I was astonished to find that there my name was considered with great familiarity
and no one considered it odd. At one time, I was seriously thinking of giving
up my surname altogether by compressing it just to an alphabet as most south
Indians do. It was ta this point of time that I started writing my name with
certain pride and actually was very happy that my grandfather had selected it.
In later years, another gentleman with my name won the Noble Prize in 1983. Subrahmanyan Chandrasekhar, an eminent scientist, who came out with a theoretical model explaining the structure of white dwarf stars. He showed that the mass of a white dwarf could not exceed 1.44 times that of the Sun. This limit is now known in the scientific world as Chandrashekhar limit.
People say
what’s in a name? I would say that name
is one of the things that builds personality of a person like other things,
such as names of your school, college, university, or even your postal address.

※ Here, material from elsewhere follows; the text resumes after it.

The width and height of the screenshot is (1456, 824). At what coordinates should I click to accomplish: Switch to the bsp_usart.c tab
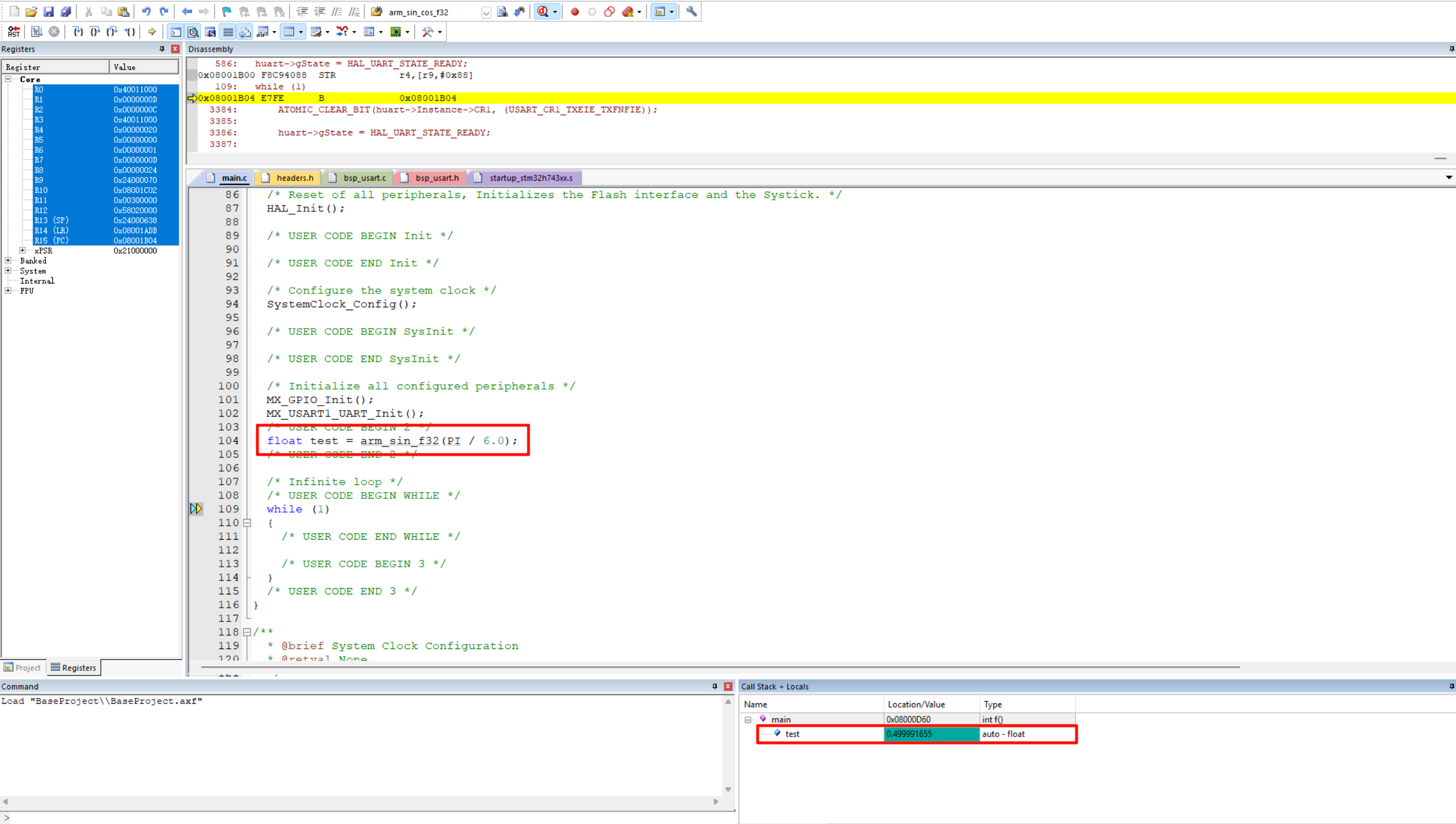point(364,178)
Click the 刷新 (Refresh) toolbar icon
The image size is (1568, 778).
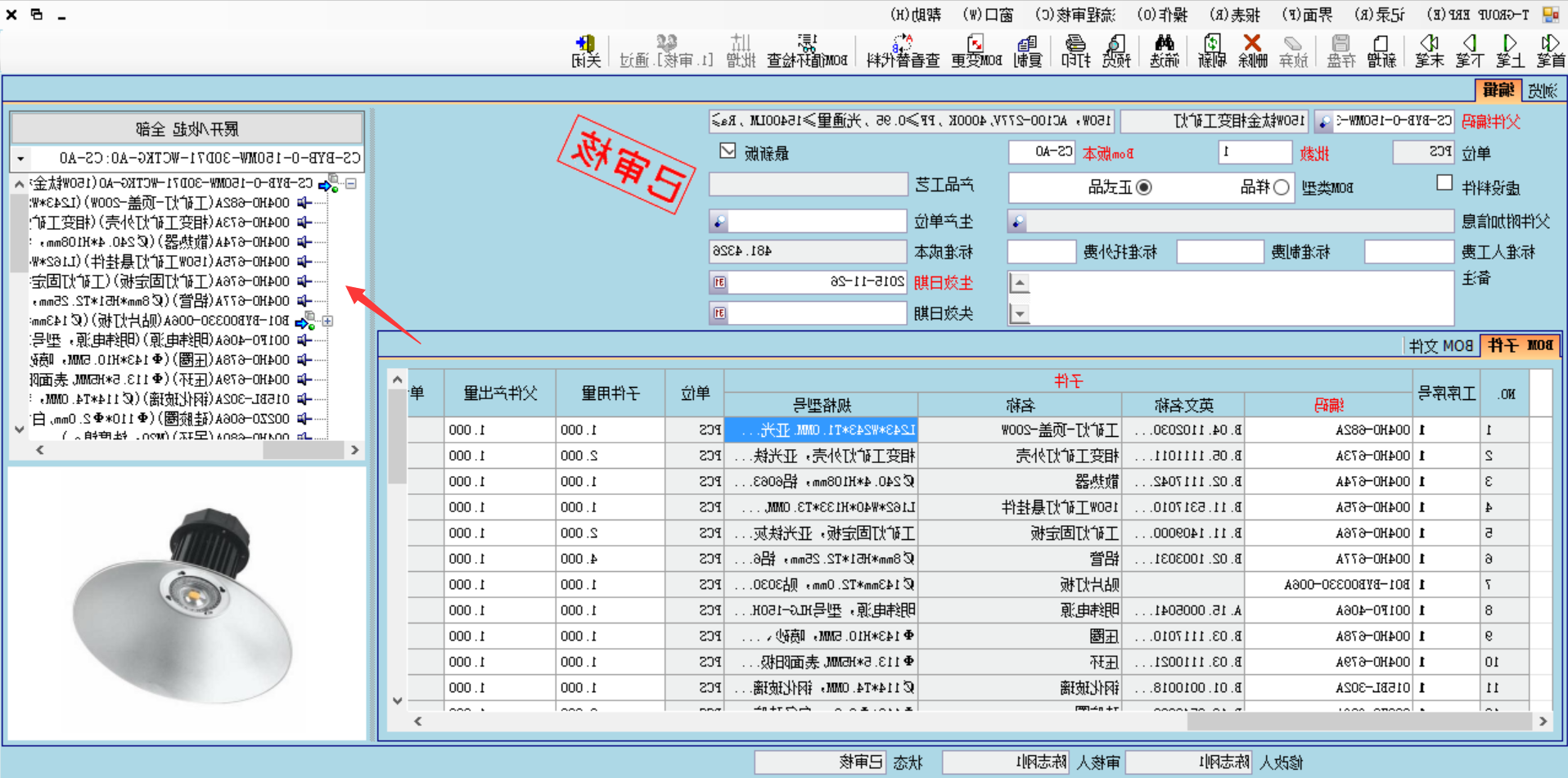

I no longer blame my grandfather for having selected my name that also belongs to two great men of science; on the contrary I
would like to thank him for his foresight.
29th
June 2015
I would certainly mention your this post when someone asks, "What's in a name?" Thanks for giving such encouraging advise over names through your own experience. I would very much like to translate your this post and publish in our"maitri" blog. Please permit me.